Certains dindons privilégient la campagne jacquoise, ils ont été vus dans les rangs 3, 4 et 7 jusqu’aux terres de Saint-Julien. Bref, ils sont partout et beaucoup.

Photo par Charlie McKenzie

Le long parcours du dindon sauvage
Avant l’arrivée des Européens sur la côte atlantique, le dindon sauvage peuplait abondamment le sud de l’Ontario, l’est des États-Unis, du nord au sud, et le Mexique.

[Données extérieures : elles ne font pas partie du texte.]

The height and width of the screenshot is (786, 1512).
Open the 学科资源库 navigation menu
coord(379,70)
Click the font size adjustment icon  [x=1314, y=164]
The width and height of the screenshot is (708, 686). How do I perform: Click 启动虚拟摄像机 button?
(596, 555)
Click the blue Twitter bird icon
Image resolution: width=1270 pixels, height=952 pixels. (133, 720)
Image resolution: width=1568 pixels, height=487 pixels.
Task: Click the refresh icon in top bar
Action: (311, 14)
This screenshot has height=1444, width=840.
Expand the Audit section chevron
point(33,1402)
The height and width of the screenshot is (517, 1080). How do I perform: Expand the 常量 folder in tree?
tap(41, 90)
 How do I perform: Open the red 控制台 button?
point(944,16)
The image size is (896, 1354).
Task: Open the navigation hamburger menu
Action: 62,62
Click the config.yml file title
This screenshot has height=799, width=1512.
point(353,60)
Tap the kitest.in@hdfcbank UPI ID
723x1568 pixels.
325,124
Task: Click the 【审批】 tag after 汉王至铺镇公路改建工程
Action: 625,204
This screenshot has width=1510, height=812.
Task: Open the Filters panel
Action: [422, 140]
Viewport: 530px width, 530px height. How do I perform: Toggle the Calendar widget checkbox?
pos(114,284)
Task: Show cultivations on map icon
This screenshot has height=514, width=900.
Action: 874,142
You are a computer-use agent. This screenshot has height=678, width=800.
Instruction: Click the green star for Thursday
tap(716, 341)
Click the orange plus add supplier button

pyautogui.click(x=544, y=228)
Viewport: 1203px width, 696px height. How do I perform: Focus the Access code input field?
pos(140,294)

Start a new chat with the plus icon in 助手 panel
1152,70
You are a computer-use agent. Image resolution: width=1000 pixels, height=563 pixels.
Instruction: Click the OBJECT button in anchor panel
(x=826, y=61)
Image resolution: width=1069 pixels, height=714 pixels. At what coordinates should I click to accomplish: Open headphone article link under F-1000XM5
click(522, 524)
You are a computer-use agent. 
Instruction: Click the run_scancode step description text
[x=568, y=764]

Cependant au 18e siècle le dindon sauvage devint une source importante de nourriture pour ces nouveaux immigrants qui le chassèrent sans limites de temps et d’espace provoquant une forte diminution des populations de dindons. Les coupes forestières visant à créer des terres agricoles et le bois de construction ont grandement perturbé son habitat et contribué davantage à son déclin. Au début 20e siècle, ils étaient environ 30 000.

L’arrivée au Québec
Les premières observations de dindons sauvages au Québec datent de 1976. Ils sont le fruit de l’expansion de leur population dans les États de New York, du Vermont, du New Hampshire et du Maine. En effet, à la suite du succès de la réintroduction du dindon sauvage dans ces régions, leur nombre s’est considérablement accru et ils ont dû se disperser pour se nourrir. C’est pourquoi certains d’entre eux ont commencé à coloniser le sud du Québec, territoire propice et encore inoccupé. Ces dindons se sont reproduits et une population s’est peu à peu constituée.

Et c’est ainsi que les dindons sauvages occupent de plus en plus nos villes, villages et campagnes.